* [ASSIGNMENT] The copy you return must begin at the line containing "Where should I" and end at the final line of the listing below, with every picture left out.
▼
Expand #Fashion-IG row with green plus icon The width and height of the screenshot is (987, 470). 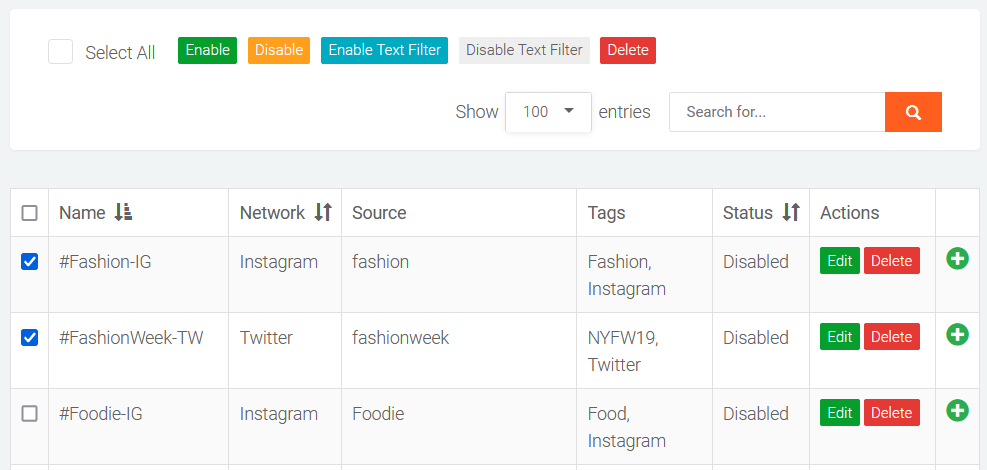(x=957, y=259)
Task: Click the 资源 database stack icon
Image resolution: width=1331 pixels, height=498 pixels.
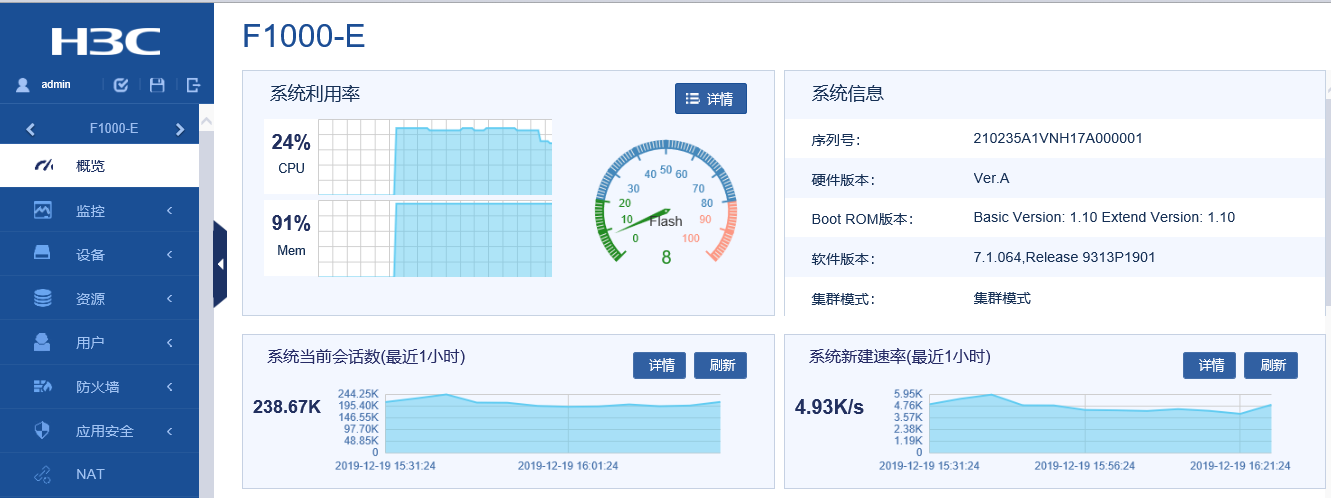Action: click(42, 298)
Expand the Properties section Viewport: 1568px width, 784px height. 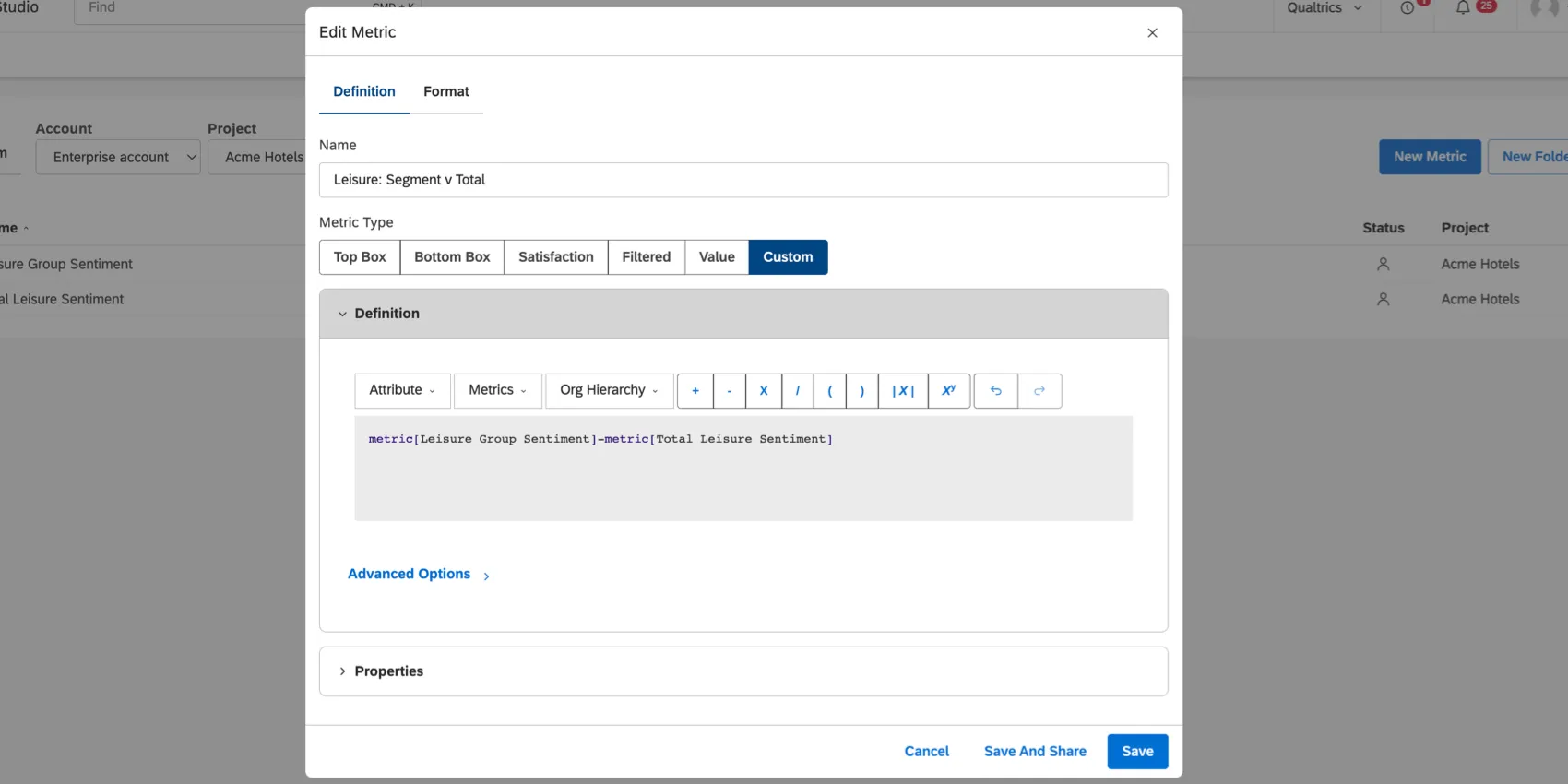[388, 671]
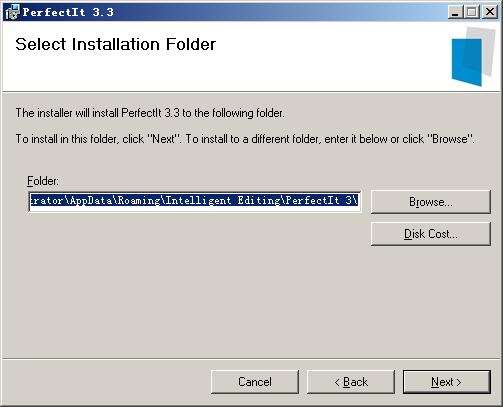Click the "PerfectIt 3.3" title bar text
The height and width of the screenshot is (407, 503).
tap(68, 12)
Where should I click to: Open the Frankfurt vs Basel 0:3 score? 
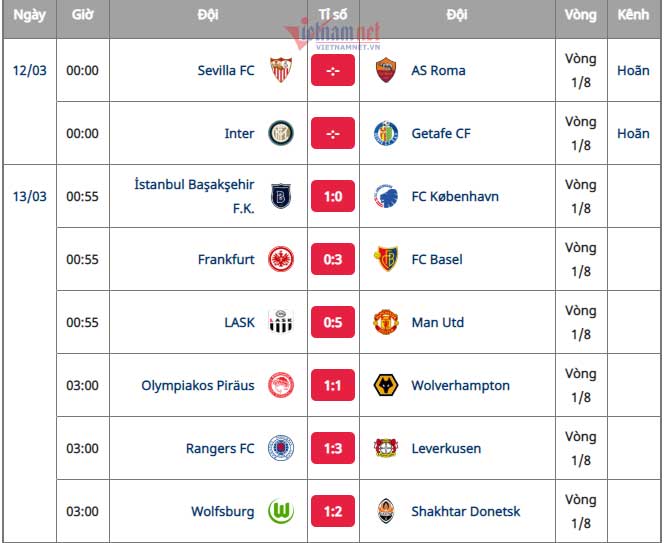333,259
▲
* [SOLVED EXERCISE]
Where should I click to: Open the Frankfurt vs Basel 0:3 score? 
333,259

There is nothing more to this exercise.